DIRECTIVE
Rewrite the listing lines, starting with the line containing "You are a GUI" and continuing through the line containing "The height and width of the screenshot is (640, 1024).", as a JSON list of strings with one string per line and no blank lines.

STORED ROWS
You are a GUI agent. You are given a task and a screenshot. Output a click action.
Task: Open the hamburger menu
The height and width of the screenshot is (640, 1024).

--

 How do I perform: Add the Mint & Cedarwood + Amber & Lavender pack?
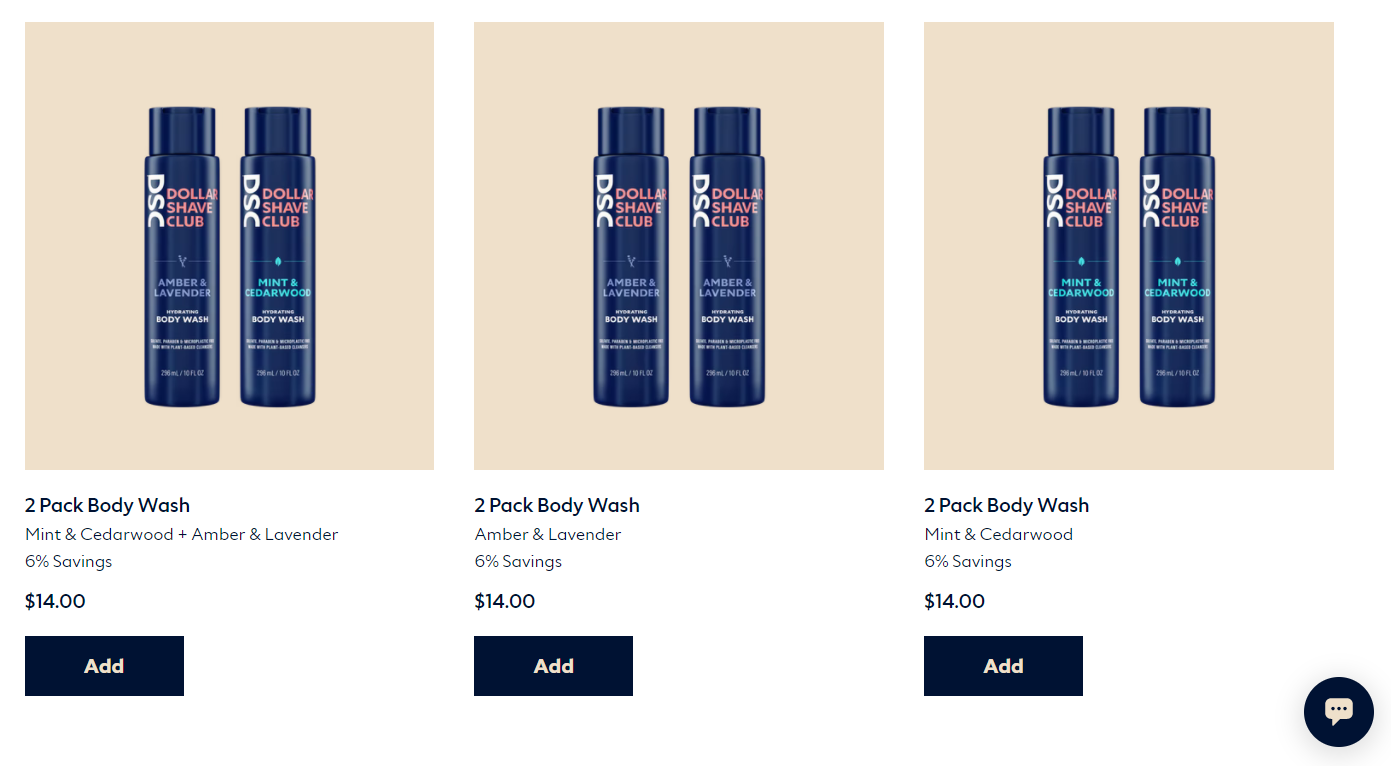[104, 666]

...

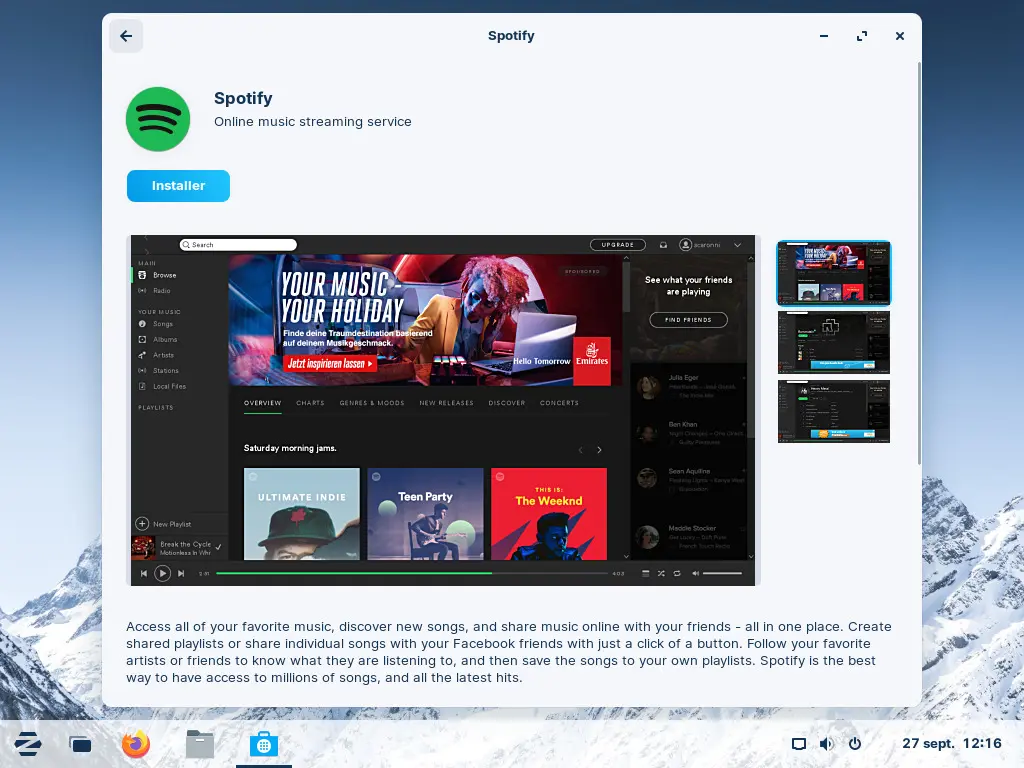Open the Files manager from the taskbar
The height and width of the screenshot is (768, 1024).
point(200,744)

SOLUTION TO THIS TASK
[
  "You are a GUI agent. You are given a task and a screenshot. Output a click action.",
  "Task: Open the hamburger menu",
  "The height and width of the screenshot is (640, 1024)."
]